# MRV?



## tgater (Jul 24, 2007)

Sorry if this has been posted already, I couldn't find any topics. I could have swore thta I saw a D* commercial for MRV availible this weekend?


----------



## Stuart Sweet (Jun 19, 2006)

I'd be very surprised if that were true.


----------



## krock918316 (Mar 5, 2007)

not yet.


----------



## harsh (Jun 15, 2003)

tgater said:


> Sorry if this has been posted already, I couldn't find any topics. I could have swore thta I saw a D* commercial for MRV availible this weekend?


Perhaps you're confusing MRV with online scheduling? DIRECTV has the full court press going with online scheduling right now.

Sometimes we hear what we want to hear.


----------



## Doug Brott (Jul 12, 2006)

Multi-Room Viewing is not a feature of DIRECTV receivers at this time.

What you likely heard was "record on any DVR in your home" as part of DIRECTV's marketing blitz about the DIRECTV DVR Scheduler (http://m.directv.com)

This is the commercial with Dulé Hill lying hostage on the floor of a bank while it is being robbed. He wants to make sure he sets his program to record in case he doesn't get home in time.


----------



## tgater (Jul 24, 2007)

Doug Brott said:


> Multi-Room Viewing is not a feature of DIRECTV receivers at this time.
> 
> What you likely heard was "record on any DVR in your home" as part of DIRECTV's marketing blitz about the DIRECTV DVR Scheduler (http://m.directv.com)
> 
> This is the commercial with Dulé Hill lying hostage on the floor of a bank while it is being robbed. He wants to make sure he sets his program to record in case he doesn't get home in time.

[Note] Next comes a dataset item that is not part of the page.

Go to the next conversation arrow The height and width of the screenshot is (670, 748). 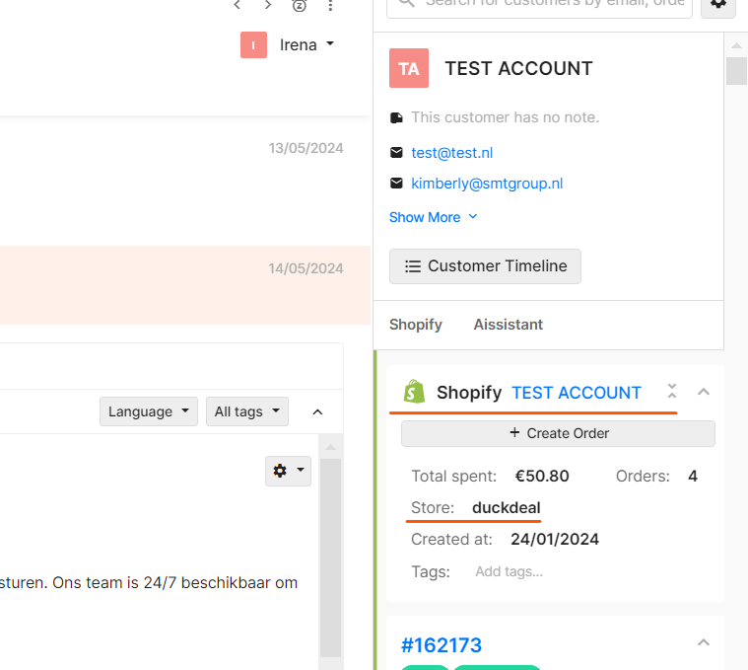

No it's not that one. It's similar to the PPV ads, but showing that you could record on one DVR and watch it on a another receiver in another room.
I am also working on 2 hrs of sleep which is what prompted my post.


----------



## Doug Brott (Jul 12, 2006)

tgater said:


> No it's not that one. It's similar to the PPV ads, but showing that you could record on one DVR and watch it on a another receiver in another room.
> I am also working on 2 hrs of sleep which is what prompted my post.


Not with DIRECTV .. I know AT&T had a bunch of these ads with their Uverse offering, though.


----------



## JACKIEGAGA (Dec 11, 2006)

Verizion also has this


----------



## jgarveyATL (Jun 1, 2006)

I was at Frys yesterday and a DirecTV rep grabbed me. He told me that if I had Ethernet or wireless connectivity that I could connect my DVRs and watch any program on one DVR on another DVR (e.g., Multi Room Viewing / MRV).

Is this true?

I've been holding off making a switch from DishNetwork to either uVerse or DirecTV specifically for this feature. FIOS isn't available in Atlanta yet.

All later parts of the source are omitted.